During the presentation of Annette Kelm’s work, the musicians Konrad Sprenger and Phillip Sollmann gave a concert featuring their Modular Organ System at Haus Ludwig in September 2018.
Sprenger and Sollmann developed the system in 2017 while exploring the origins of organ construction and its various historical methods, including the resonance qualities of different pipe forms. Based on organ pipes, the instrument is powered by a central wind machine and controlled via MIDI data (a computer language enabling music instruments, computers, and other hardware to communicate). The traditional materials are augmented by leather, metal, glass, ceramics, and diverse synthetics. The result is a unique and exceptional multiplicity of sounds, noises, interferences, drones, and arpeggios. For the concert in Haus Ludwig the Modular Organ System was set up in several rooms, so that it in practice became a sound installation listeners could walk through.

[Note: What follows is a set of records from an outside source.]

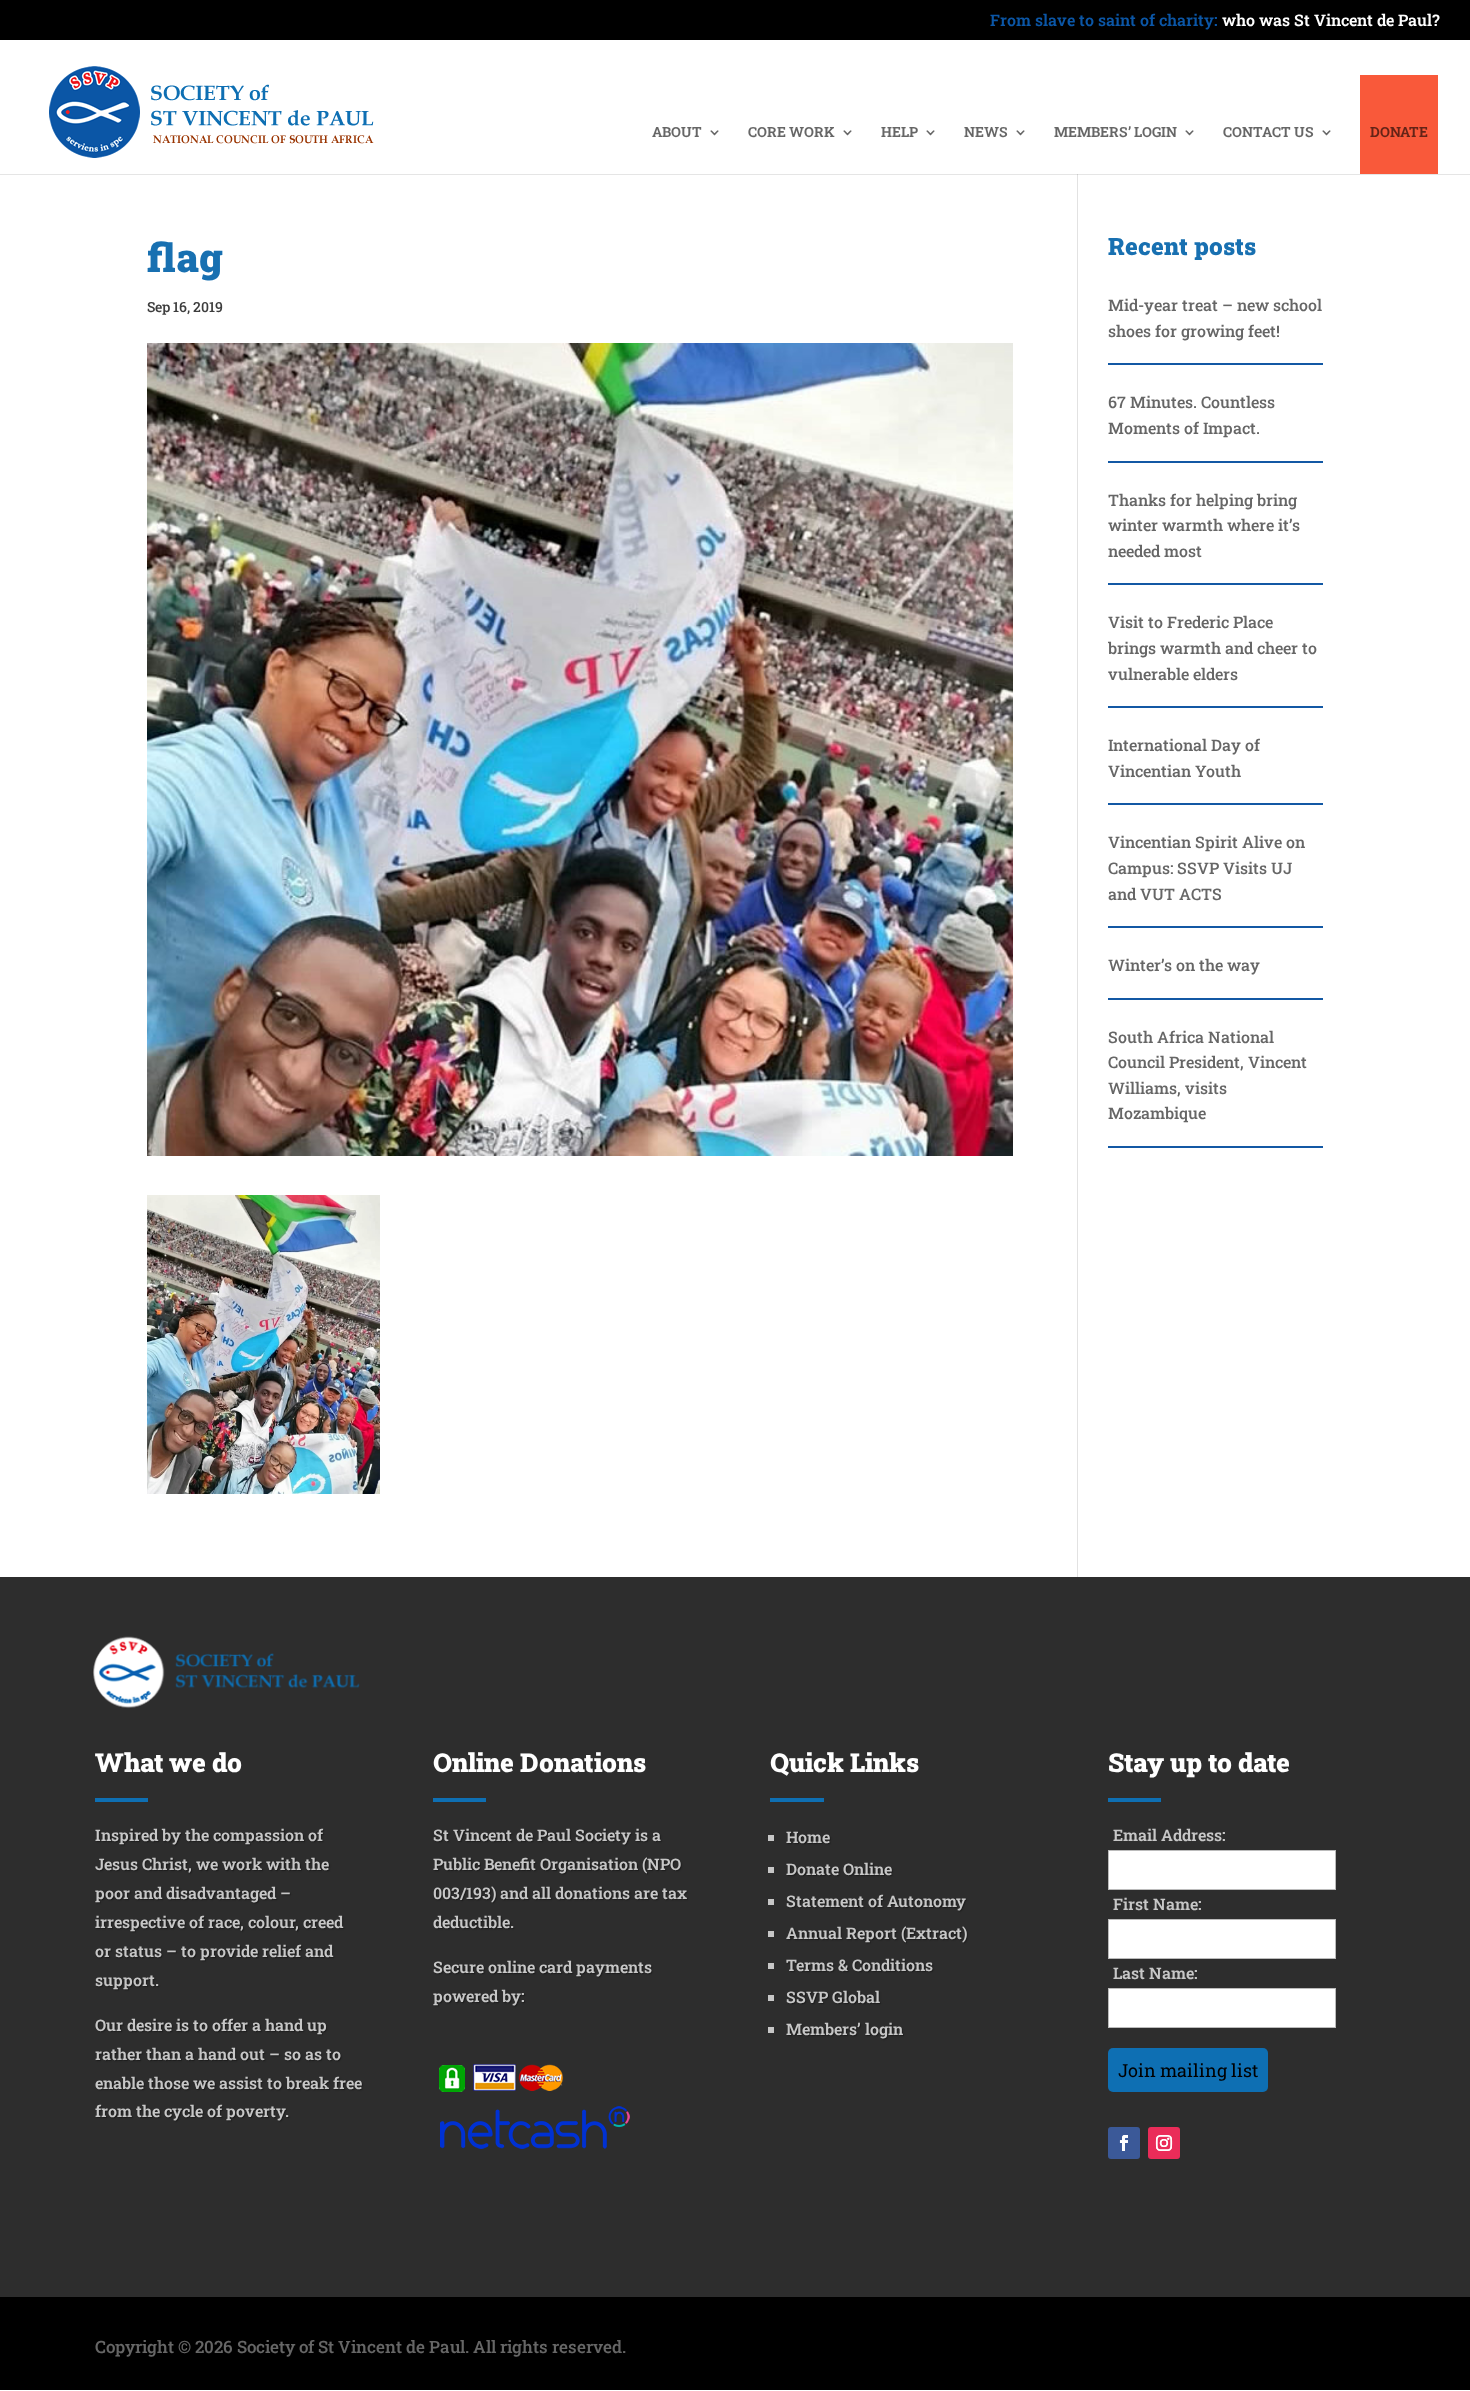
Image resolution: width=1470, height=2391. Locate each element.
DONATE (1399, 133)
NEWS (986, 133)
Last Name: (1155, 1972)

The Ludwig Foundation regularly invites artists to reflect on and interact with the onetime home of Peter and Irene Ludwig. Candida Höfer and Marcel Odenbach are two artists who have already taken up this invitation. The Berlin photo artist Annette Kelm has now spent over a year considering the house and the objects at home there. This invitation resulted in the presentation of her project in House Ludwig. Built in 1953, the residence of the Ludwigs can probably be best described as a total work of art. Not only works of art from a wide range of genres and epochs are at home here, but also – in the form of doors, grates and tiles – spolia were integrated, creating a unique overall work. Annette Kelm has explored, both directly and indirectly, the features, décor and diverse objects by restaging them in her photographs or integrating her own still life photographs into the rooms and spaces. In this way she altered the spatial effects usually generated and completely reinterpreted the rooms in their ornamentation and still life aspects.